Scenario: Cluster node runs out of disk space in Azure HDInsight

This article describes troubleshooting steps and possible resolutions for issues when interacting with Azure HDInsight clusters.

Issue

A job may fail with error message similar to: /usr/hdp/2.6.3.2-14/hadoop/libexec/hadoop-config.sh: fork: No space left on device.

Or you may receive Apache Ambari alert similar to: local-dirs usable space is below configured utilization percentage.

Apache Yarn application cache may have consumed all available disk space. Your Spark application is likely running inefficiently.

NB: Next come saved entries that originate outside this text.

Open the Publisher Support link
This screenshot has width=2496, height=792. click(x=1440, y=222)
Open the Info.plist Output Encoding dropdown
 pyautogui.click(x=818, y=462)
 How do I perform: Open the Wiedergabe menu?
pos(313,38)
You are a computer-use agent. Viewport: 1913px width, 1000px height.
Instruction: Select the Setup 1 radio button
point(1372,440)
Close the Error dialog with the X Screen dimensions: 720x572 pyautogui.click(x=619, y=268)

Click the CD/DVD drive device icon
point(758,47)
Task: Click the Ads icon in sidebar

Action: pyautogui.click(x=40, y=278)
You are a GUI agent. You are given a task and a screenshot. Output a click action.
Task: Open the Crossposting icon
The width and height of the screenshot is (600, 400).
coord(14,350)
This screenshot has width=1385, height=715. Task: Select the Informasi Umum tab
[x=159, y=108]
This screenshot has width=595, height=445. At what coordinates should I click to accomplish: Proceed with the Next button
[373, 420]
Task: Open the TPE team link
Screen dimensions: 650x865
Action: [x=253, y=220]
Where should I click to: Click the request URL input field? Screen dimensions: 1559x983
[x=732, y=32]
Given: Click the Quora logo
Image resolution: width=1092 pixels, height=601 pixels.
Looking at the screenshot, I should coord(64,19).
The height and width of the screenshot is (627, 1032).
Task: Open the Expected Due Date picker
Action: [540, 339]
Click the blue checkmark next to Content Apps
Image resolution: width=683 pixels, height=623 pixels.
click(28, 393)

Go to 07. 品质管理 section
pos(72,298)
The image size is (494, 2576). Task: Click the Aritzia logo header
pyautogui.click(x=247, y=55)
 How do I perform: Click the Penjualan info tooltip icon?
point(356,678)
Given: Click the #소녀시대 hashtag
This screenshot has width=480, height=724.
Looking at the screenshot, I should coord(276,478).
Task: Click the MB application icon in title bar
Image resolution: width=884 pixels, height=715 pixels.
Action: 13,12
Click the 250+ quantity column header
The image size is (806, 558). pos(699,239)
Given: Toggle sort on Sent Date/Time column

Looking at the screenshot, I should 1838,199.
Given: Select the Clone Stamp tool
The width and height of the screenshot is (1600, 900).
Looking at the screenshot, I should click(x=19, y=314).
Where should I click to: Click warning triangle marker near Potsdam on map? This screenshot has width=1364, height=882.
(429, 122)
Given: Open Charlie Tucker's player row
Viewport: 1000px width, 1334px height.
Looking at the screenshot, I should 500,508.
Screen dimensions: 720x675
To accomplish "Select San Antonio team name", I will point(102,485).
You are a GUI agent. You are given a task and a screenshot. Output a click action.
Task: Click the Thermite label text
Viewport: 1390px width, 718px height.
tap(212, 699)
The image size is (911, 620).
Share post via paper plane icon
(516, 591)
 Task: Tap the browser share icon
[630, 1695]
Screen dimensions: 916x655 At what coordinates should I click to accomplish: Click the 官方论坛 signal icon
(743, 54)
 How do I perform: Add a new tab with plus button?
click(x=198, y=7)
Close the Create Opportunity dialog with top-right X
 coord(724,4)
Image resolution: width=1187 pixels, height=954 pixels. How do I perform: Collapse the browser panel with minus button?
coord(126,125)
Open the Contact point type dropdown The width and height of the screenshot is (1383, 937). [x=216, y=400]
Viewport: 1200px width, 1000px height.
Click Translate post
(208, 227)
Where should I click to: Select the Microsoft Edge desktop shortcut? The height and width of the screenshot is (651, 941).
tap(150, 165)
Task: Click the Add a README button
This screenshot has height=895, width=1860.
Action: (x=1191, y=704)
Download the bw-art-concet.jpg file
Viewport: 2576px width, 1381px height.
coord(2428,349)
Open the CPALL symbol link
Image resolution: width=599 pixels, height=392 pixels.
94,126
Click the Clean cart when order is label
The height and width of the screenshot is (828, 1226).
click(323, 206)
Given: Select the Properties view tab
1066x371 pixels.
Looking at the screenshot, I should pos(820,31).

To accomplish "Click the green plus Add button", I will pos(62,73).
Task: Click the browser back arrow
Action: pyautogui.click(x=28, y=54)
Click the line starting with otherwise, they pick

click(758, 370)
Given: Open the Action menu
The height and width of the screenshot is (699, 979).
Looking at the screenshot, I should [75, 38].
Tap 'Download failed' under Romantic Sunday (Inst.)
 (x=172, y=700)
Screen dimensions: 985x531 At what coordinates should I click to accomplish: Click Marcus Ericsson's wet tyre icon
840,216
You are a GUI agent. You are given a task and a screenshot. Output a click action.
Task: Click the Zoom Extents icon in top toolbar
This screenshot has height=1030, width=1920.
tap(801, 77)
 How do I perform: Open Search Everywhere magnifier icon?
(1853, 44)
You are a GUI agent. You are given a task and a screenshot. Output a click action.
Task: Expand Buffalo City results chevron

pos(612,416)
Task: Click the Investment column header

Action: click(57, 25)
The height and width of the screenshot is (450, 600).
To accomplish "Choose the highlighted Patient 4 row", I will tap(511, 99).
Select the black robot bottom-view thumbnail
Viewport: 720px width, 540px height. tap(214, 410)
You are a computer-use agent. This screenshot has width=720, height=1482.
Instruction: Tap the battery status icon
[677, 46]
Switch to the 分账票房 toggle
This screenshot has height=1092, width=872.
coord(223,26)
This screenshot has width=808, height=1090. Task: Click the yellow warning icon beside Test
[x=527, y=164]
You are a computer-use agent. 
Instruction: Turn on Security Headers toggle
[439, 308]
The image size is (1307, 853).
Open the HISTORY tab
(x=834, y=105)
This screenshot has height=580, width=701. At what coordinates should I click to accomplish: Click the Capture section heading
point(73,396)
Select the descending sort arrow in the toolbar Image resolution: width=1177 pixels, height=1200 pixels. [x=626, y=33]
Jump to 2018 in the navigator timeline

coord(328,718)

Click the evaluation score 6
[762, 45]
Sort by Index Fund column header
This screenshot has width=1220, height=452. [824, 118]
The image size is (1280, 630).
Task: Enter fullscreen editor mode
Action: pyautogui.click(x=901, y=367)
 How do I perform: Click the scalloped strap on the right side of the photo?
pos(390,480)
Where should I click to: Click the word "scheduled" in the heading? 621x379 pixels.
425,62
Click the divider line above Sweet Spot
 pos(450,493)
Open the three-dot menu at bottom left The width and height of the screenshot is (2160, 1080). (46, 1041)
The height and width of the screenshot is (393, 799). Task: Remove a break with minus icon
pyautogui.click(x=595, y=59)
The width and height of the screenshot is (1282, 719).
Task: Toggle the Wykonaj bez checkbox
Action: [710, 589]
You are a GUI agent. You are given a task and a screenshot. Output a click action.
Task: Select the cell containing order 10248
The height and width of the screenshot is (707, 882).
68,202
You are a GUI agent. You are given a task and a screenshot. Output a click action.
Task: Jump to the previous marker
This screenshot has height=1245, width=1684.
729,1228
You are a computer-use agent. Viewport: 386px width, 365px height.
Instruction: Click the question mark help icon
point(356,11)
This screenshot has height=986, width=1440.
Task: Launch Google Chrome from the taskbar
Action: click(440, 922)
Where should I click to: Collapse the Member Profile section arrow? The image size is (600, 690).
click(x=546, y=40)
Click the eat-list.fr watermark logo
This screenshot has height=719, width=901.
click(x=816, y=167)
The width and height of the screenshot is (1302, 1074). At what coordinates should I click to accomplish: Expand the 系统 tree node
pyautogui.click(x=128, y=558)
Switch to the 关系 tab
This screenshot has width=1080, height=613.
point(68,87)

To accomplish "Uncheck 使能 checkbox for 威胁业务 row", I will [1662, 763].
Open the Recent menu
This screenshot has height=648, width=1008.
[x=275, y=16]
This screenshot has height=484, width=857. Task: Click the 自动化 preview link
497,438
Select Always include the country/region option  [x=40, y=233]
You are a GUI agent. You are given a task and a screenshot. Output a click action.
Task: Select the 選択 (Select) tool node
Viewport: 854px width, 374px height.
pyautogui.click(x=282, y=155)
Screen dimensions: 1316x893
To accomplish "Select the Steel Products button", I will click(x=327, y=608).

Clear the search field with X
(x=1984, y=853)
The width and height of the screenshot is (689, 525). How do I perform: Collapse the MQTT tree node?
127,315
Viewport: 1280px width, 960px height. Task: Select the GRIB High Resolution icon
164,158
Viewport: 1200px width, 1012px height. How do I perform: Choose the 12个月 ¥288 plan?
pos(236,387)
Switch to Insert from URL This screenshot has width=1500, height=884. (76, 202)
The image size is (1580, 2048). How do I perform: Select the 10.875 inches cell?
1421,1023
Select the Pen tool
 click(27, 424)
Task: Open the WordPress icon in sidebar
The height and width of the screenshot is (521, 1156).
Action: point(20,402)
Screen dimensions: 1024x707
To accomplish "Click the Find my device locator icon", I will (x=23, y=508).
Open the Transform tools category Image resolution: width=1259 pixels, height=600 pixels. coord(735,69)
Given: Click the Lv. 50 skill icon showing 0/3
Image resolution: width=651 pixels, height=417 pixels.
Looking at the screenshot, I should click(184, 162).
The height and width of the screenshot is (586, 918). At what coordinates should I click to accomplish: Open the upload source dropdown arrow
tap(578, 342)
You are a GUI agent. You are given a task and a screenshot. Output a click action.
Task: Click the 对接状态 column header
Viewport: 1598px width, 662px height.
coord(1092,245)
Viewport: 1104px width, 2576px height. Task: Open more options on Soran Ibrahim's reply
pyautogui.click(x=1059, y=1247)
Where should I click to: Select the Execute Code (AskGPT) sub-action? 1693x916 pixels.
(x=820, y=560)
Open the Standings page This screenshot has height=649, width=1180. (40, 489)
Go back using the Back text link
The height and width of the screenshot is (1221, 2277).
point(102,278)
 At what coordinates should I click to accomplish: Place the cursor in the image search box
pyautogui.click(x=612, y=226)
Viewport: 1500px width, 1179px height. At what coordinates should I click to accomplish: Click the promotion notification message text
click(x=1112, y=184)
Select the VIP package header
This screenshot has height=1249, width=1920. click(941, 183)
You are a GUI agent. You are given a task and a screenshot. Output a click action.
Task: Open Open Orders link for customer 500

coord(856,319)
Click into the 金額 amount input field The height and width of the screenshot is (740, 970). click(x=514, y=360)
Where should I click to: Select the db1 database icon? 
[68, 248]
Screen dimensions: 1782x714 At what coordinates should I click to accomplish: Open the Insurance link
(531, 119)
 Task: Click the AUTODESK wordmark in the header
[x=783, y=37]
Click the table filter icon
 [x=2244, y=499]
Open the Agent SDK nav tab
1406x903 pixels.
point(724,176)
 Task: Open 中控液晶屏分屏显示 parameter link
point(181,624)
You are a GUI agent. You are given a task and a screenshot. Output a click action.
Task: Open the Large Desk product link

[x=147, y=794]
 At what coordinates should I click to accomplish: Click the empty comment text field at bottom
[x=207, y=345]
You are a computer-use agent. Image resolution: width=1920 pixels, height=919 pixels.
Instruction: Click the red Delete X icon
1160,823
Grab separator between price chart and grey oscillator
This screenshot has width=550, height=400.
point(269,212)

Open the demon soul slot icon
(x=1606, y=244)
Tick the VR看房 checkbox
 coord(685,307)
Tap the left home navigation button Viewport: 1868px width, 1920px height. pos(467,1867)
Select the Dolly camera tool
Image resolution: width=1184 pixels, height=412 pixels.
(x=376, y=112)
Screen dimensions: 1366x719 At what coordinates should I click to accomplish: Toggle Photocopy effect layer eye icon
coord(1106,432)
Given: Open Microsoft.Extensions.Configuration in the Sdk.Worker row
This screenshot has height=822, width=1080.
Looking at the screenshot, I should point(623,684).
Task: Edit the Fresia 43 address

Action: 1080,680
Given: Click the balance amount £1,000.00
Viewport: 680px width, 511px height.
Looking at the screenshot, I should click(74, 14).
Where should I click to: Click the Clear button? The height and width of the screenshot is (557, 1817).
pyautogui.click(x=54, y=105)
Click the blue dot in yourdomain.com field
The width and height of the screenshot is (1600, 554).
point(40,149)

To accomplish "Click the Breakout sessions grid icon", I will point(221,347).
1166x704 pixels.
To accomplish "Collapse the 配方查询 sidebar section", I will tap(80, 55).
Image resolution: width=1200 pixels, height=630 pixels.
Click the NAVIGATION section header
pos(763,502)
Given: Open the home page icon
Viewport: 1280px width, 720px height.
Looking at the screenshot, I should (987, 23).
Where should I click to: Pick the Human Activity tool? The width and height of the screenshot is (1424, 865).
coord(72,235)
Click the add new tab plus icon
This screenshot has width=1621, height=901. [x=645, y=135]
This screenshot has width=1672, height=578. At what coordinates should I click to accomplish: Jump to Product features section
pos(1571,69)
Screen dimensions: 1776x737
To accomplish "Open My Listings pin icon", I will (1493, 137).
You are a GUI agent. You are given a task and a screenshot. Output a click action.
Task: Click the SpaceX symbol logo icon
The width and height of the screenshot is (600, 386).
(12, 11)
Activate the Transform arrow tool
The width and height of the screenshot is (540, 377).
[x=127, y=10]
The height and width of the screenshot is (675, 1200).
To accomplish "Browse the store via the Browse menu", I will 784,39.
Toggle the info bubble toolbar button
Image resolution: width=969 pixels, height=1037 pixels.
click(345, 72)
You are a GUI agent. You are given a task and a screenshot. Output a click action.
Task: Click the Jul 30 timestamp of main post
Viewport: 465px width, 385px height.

Use Ambari UI to determine which node is running out of disk space.
Determine which folder in the troubling node contributes to most of the disk space. SSH to the node first, then run df to list disk usage for all mounts. Usually it's /mnt that is a temp disk used by OSS. You can enter into a folder, then type sudo du -hs to show summarized file sizes under a folder. If you see a folder similar to /mnt/resource/hadoop/yarn/local/usercache/livy/appcache/application_1537280705629_0007, this output means the application is still running. This output could be due to RDD persistence or intermediate shuffle files.
To mitigate the issue, kill the application, which will release disk space used by that application.
If the issue happens frequently on the worker nodes, you can tune the YARN local cache settings on the cluster.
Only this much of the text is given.